# Suche Serien, die meinem Geschmack entsprechen könnten



## platinsd (25. Juli 2012)

*Suche Serien, die meinem Geschmack entsprechen könnten*

Hi PCGH-Community,

wie der Titel schon sagt, bin ich auf der Suche nach Serien, die meinem Geschmack entsprechen. Ich hoffe Ihr könnt mir dabei weiterhelfen. 
Serien die ich schon gesehen habe, bewertet auf Skala von 1-10, vielleicht könnt Ihr dann besser meinen Geschmack einschätzen^^.

-South Park 10/10 (Humor+, Charaktere+)
-Lost 6/10 (Charaktere+, Idee +, Story-,Spannung+)
-Prison Break 6,5/10 (Idee + , Story+, Erzählstil+, Spannung+)
-American Horror Story 9/10 (Story+, Atmosphere+, Spannung+)
-Two And A Half Men 10/10 (Kult+, Chraktere+, Humor+)
-Big Bang Theory 10/10 (Charaktere+, Idee+, Humor+)
-Bear Grylls Man vs. Wild 9/10 (Spannung+, Beeindruckend+)
-American Dad 7/10 (Humor+, Story+)
-Drawn Together 5/10 (teilw. billiger Humor + langweilig)

Generell mag ich Serien mit Humor, Psycho/Thriller- Horror, und anspruchsvolle Sachen wie Dokumentationen.

Die Serien sollten auf Englisch einstellbar sein (Ganz wichtig), da ich diese mit in den Urlaub nehmen will und ich mein tägliches Englisch, als Englischstudent brauche.
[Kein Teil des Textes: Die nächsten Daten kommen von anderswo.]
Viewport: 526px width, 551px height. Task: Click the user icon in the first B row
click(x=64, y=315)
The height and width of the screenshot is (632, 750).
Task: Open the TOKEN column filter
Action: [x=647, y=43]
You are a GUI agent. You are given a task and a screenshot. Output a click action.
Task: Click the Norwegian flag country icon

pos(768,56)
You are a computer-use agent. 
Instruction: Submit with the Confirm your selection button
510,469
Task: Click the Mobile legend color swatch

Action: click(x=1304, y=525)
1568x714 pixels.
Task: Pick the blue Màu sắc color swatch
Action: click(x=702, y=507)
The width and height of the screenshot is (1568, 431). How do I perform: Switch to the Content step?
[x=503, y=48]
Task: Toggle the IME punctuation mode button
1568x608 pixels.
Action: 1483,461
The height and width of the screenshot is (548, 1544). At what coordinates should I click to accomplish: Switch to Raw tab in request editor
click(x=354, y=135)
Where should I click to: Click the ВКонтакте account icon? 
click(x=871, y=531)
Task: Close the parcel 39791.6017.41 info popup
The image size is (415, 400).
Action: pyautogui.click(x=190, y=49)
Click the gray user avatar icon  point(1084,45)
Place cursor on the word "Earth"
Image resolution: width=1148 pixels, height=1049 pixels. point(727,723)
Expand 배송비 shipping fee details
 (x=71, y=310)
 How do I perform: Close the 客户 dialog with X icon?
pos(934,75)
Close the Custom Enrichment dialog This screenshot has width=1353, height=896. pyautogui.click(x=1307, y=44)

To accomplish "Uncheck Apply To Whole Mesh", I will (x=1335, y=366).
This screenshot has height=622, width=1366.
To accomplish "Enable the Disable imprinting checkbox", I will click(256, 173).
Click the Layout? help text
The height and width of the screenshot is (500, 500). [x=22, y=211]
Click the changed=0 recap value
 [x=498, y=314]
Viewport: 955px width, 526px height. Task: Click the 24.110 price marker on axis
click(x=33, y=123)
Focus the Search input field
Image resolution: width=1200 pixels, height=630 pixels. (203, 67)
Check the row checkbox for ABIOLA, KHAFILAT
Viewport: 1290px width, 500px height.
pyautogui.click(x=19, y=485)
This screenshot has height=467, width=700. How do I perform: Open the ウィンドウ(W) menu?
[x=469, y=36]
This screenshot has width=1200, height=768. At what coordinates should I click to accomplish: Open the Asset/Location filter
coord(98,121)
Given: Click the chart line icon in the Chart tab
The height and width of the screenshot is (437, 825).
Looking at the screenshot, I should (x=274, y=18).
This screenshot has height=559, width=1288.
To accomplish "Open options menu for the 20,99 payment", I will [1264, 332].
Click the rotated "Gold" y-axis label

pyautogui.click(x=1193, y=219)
Ich würde mich über einige Vorschläge sehr freuen, auch gerne Serien, die in Deutschland nicht bzw. noch nicht erschienen sind.

mfg.

PS: Hat jemand eine Ahnung wo man Englische Serien am besten aus Deutschland bestellen kann?


----------



## CraziesTriGGeR (25. Juli 2012)

*AW: Suche Serien, die meinem Geschmack entsprechen könnten*

-Scrubs (gute Mischung aus Ernst und Humor, Krankenhausalltag)
-Simpsons (eine gezeichnete Satire über das Amerikanische Leben , so würde ich es beschreiben)
-Malcom mittendrin (Alltag einer ganz "normalen" Amerikanischen Familie)

Bei den deutschen DvD's der Serien ist die Englische Tonspur eigentlich immer einstellbar.

Fällt mir spontan ein, falls du sie nicht schon kennst.


----------



## platinsd (25. Juli 2012)

*AW: Suche Serien, die meinem Geschmack entsprechen könnten*

Danke für deine Antwort, leider habe ich vergessen genau diese aufzuzählen. Kenne diese alle aus dem Fernsehen (mehr oder weniger unbewusst ). Aber mit genau diesen Serien hast du meinen Geschmack getroffen (vom Humor her)

Außerdem würden mir Dokumentationen gefallen (Mafia, Militär, Drogen, Gangs, sowas wie Bear Grylls, Escape To The Legion etc.) Vielleicht auch gute Filme über selbiges.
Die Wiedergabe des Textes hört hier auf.